#### What to produce
Write out the full listing again, exactly as it stands.
--- START ---
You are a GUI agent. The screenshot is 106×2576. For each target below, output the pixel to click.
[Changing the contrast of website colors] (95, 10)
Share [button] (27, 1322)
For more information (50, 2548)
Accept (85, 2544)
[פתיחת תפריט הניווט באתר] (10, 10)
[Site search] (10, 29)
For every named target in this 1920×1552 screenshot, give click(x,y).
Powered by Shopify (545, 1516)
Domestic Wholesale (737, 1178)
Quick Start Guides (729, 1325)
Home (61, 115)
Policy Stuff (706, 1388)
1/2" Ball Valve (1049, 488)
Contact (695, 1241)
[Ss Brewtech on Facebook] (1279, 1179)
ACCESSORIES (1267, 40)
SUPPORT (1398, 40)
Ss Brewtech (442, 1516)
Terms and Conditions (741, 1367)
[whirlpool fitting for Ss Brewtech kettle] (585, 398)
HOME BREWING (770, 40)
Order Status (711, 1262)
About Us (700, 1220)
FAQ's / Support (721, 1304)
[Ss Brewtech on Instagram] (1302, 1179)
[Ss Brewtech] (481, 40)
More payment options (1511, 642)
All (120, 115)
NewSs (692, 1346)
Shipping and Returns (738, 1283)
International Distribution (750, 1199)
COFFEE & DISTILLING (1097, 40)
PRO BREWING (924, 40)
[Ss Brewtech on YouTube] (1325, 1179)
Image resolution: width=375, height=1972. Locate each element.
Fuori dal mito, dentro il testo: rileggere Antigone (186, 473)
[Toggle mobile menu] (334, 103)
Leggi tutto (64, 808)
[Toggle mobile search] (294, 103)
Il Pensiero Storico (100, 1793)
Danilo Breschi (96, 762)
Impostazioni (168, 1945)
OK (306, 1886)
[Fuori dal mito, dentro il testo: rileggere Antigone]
--- END ---
#### Solution for this problem
You are a GUI agent. The screenshot is 106×2576. For each target below, output the pixel to click.
[Changing the contrast of website colors] (95, 10)
Share [button] (27, 1322)
For more information (50, 2548)
Accept (85, 2544)
[פתיחת תפריט הניווט באתר] (10, 10)
[Site search] (10, 29)
For every named target in this 1920×1552 screenshot, give click(x,y).
Powered by Shopify (545, 1516)
Domestic Wholesale (737, 1178)
Quick Start Guides (729, 1325)
Home (61, 115)
Policy Stuff (706, 1388)
1/2" Ball Valve (1049, 488)
Contact (695, 1241)
[Ss Brewtech on Facebook] (1279, 1179)
ACCESSORIES (1267, 40)
SUPPORT (1398, 40)
Ss Brewtech (442, 1516)
Terms and Conditions (741, 1367)
[whirlpool fitting for Ss Brewtech kettle] (585, 398)
HOME BREWING (770, 40)
Order Status (711, 1262)
About Us (700, 1220)
FAQ's / Support (721, 1304)
[Ss Brewtech on Instagram] (1302, 1179)
[Ss Brewtech] (481, 40)
More payment options (1511, 642)
All (120, 115)
NewSs (692, 1346)
Shipping and Returns (738, 1283)
International Distribution (750, 1199)
COFFEE & DISTILLING (1097, 40)
PRO BREWING (924, 40)
[Ss Brewtech on YouTube] (1325, 1179)
Image resolution: width=375, height=1972. Locate each element.
Fuori dal mito, dentro il testo: rileggere Antigone (186, 473)
[Toggle mobile menu] (334, 103)
Leggi tutto (64, 808)
[Toggle mobile search] (294, 103)
Il Pensiero Storico (100, 1793)
Danilo Breschi (96, 762)
Impostazioni (168, 1945)
OK (306, 1886)
[Fuori dal mito, dentro il testo: rileggere Antigone]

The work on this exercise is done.